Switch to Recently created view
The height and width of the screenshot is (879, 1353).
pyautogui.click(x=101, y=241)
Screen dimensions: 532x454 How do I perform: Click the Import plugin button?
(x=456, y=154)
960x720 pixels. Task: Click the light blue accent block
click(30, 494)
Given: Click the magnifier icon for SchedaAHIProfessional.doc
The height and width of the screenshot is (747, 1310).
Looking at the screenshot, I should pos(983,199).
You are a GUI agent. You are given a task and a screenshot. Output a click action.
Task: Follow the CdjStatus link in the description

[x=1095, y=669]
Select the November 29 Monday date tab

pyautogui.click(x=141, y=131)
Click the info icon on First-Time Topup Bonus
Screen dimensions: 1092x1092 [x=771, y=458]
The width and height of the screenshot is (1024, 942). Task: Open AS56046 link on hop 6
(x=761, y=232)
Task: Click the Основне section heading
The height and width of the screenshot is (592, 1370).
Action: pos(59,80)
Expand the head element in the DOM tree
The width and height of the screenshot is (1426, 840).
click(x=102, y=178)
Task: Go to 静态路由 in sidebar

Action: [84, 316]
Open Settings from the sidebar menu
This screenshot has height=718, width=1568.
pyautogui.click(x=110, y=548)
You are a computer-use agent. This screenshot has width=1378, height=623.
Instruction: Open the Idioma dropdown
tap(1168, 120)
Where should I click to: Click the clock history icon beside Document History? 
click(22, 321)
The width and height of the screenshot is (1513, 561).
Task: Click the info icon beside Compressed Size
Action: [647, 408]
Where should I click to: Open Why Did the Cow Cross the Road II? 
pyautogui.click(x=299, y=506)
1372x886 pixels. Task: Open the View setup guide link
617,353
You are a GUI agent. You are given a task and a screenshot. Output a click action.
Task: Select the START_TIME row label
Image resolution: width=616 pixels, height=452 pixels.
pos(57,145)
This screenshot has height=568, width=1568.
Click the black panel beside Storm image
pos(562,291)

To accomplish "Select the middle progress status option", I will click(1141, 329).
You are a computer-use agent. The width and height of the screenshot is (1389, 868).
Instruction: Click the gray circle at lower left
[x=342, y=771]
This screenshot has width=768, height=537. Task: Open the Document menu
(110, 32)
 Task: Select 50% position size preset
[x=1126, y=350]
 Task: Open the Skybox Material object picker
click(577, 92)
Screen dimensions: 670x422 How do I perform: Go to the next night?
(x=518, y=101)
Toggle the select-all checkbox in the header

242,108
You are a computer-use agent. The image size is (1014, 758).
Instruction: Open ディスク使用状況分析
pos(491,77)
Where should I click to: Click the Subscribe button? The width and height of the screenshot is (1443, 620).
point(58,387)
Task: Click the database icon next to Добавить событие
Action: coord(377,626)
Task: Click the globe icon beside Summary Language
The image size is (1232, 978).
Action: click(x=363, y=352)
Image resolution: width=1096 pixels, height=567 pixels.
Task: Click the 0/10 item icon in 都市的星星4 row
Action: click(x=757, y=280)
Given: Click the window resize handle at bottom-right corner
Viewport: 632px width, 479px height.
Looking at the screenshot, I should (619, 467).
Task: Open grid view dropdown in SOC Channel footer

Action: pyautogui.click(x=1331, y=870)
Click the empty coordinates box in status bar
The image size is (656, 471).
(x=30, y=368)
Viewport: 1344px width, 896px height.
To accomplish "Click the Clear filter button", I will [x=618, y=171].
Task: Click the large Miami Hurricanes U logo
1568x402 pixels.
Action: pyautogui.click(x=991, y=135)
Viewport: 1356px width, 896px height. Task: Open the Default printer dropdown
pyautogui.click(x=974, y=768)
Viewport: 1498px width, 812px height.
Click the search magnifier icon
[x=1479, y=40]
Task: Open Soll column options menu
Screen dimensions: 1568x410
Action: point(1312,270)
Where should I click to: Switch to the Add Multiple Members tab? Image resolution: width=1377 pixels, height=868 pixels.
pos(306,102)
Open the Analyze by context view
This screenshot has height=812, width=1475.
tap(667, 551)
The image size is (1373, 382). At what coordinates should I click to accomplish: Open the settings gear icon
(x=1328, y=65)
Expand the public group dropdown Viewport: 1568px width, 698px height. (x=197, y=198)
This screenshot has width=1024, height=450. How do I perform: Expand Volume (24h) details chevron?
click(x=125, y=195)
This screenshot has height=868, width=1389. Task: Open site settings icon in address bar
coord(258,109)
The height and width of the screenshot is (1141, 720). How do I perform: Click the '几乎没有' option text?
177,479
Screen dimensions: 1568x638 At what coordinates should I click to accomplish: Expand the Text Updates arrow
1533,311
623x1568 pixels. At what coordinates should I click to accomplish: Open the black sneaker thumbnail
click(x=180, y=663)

□ □ □ □ □ □ □

• THE TASK:
Copy the records above word for word, covering only the stretch from the line containing "Screen dimensions: 670x422" through the line containing "Action: click(x=757, y=280)".

• ANSWER BELOW:
Screen dimensions: 670x422 How do I perform: Go to the next night?
(x=518, y=101)
Toggle the select-all checkbox in the header

242,108
You are a computer-use agent. The image size is (1014, 758).
Instruction: Open ディスク使用状況分析
pos(491,77)
Where should I click to: Click the Subscribe button? The width and height of the screenshot is (1443, 620).
point(58,387)
Task: Click the database icon next to Добавить событие
Action: coord(377,626)
Task: Click the globe icon beside Summary Language
The image size is (1232, 978).
Action: click(x=363, y=352)
Image resolution: width=1096 pixels, height=567 pixels.
Task: Click the 0/10 item icon in 都市的星星4 row
Action: click(x=757, y=280)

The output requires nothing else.